What you should do = Please give the whole listing again exactly, without any of its pictures.

Material shown =
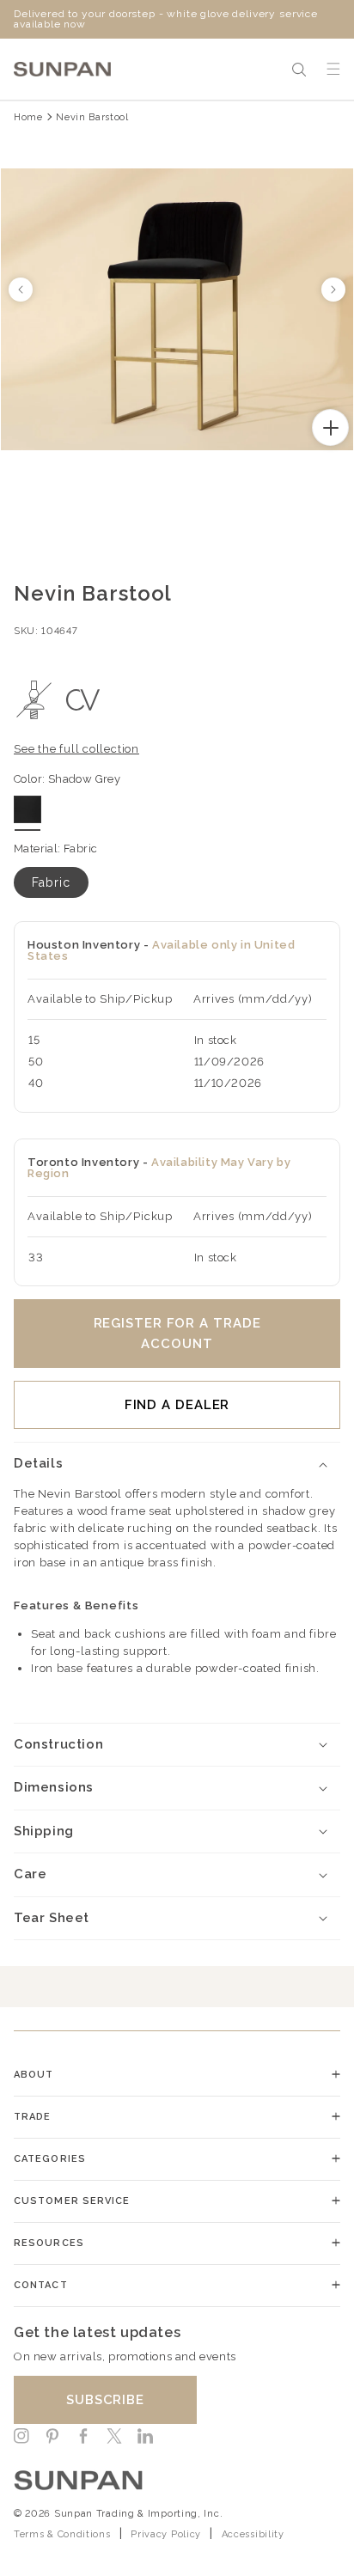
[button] (299, 69)
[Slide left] (21, 290)
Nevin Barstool (92, 117)
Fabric (51, 882)
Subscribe (105, 2400)
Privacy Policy (166, 2534)
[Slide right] (333, 290)
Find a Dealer (177, 1405)
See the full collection (76, 748)
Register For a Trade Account (177, 1333)
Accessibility (253, 2534)
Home (28, 117)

Exercise result =
[button] (299, 69)
[Slide left] (21, 290)
Nevin Barstool (92, 117)
Fabric (51, 882)
Subscribe (105, 2400)
Privacy Policy (166, 2534)
[Slide right] (333, 290)
Find a Dealer (177, 1405)
See the full collection (76, 748)
Register For a Trade Account (177, 1333)
Accessibility (253, 2534)
Home (28, 117)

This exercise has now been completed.